Морской тематики — русалок-якорей-штурвалов — в татуировках Золотарева нет. В тюрьме он не сидел — биография Золотарева достаточно хорошо изучена, размеры «белых пятен» в ней никак не достаточны для отбывания даже самого короткого тюремного срока. Война — самая реальная возможность для него пересечься с уголовным контингентом. Известно, что к концу 1941 года дела на фронте были столь плохи, что ворота гулаговских лагерей распахнулись для зеков (но только не для «политических») — берите оружие, искупайте вину кровью!
Второе допущение: мы имеем дело не с анаграммой или акростихом, а с шифром. Простым, придуманным не специалистом-криптологом, а человеком с семилеткой за плечами.

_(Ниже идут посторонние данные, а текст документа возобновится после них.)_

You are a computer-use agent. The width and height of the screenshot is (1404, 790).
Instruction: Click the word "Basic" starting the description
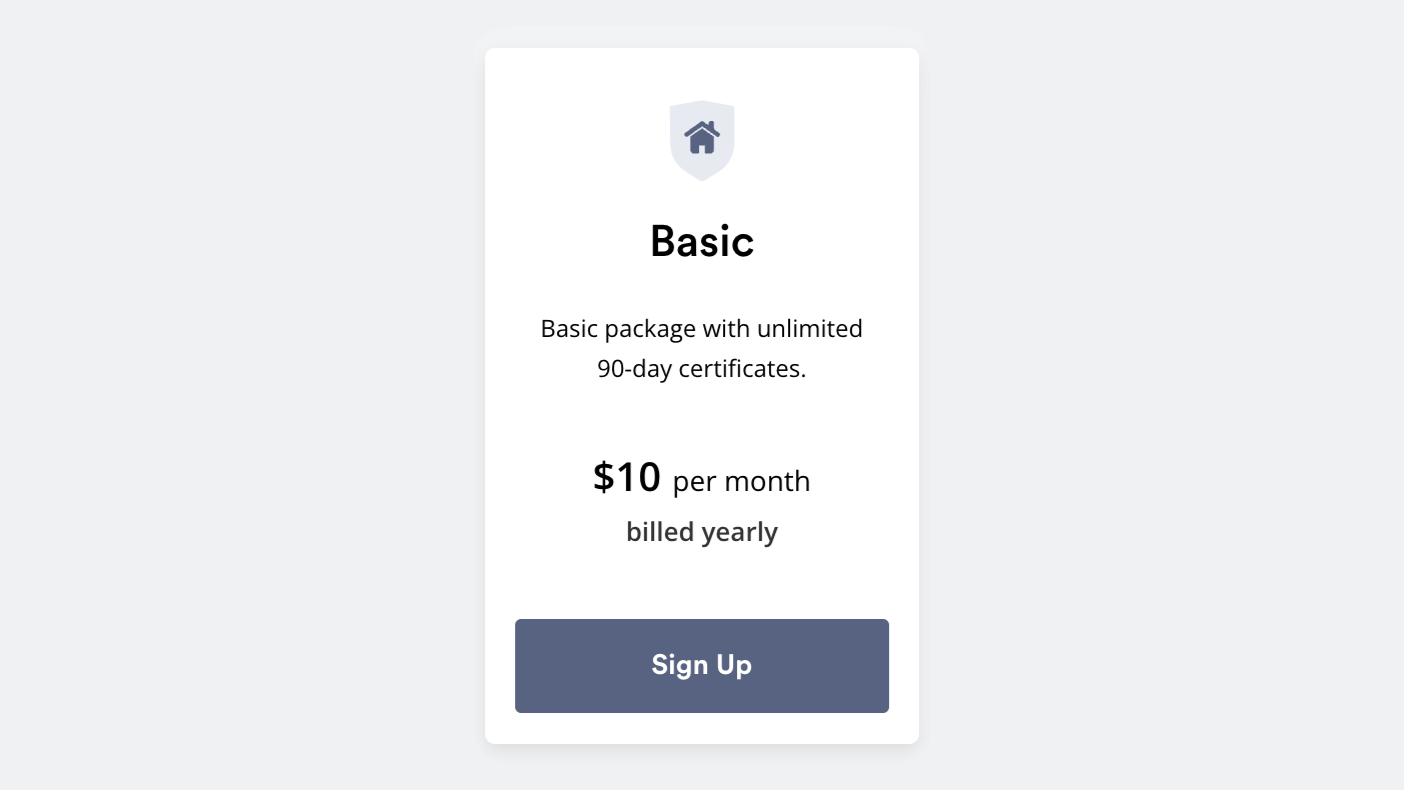point(570,328)
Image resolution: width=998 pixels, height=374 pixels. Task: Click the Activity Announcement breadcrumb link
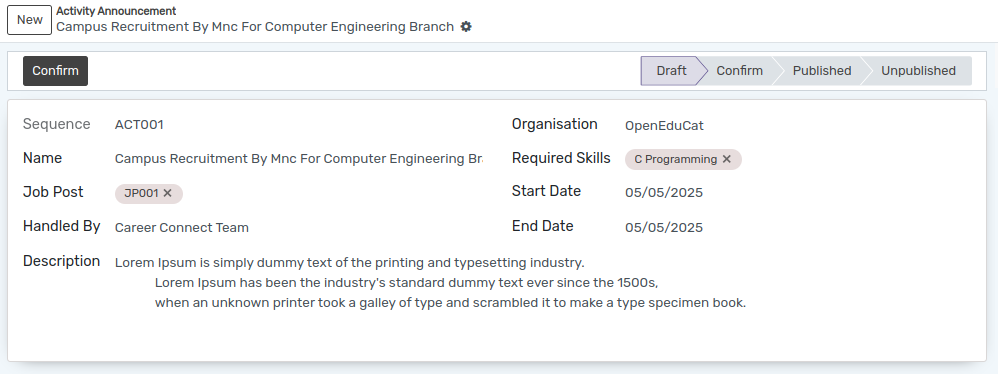pos(116,11)
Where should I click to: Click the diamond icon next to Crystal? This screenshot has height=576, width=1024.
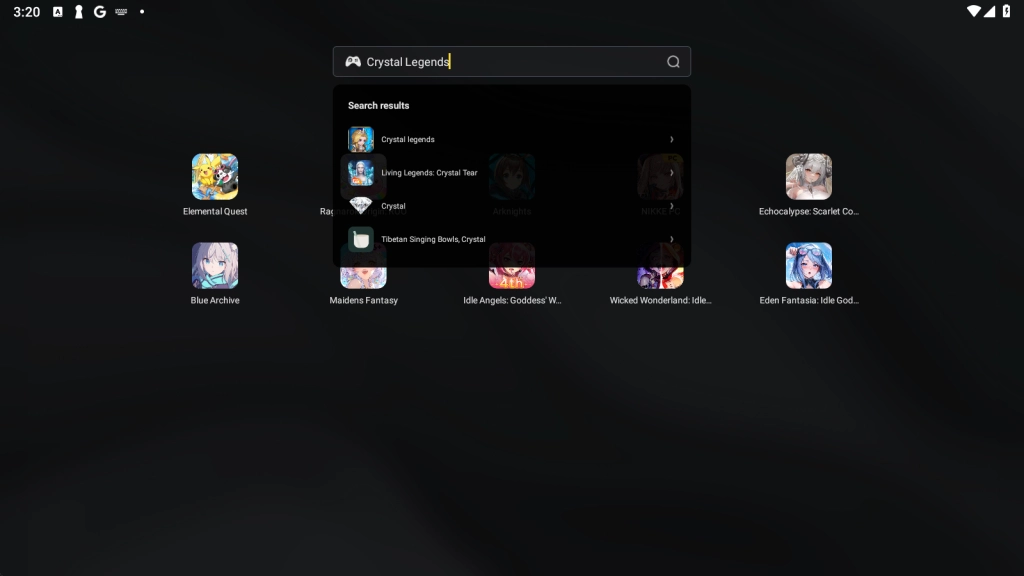coord(362,206)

Буквы надписи ДАЕРММУАЗУАЯ, идущие после инициалов Г. С., — это цифры. Порядковые номера букв в алфавите. Но, если использовать первые девять букв в качестве цифр от 1 до 9, получится вовсе уж примитивно даже для школы-семилетки. Любой, кто попытается расшифровать, сразу же озадачится вопросом: а почему в надписи использованы лишь первые буквы алфавита, почему нет других? — и расколет шифр на счет «раз». Поэтому шифр усложнен: из двухзначных номеров букв берется первая цифра во втором десятке, а в первом — вторая. Ну, а третий десяток совсем коротенький, две буквы, обойдемся без него. Хотя нет: нам ведь нужен ноль — хорошо, возьмем «Я» в качестве ноля. Теперь никто не догадается, посчитали авторы шифра (и ошиблись).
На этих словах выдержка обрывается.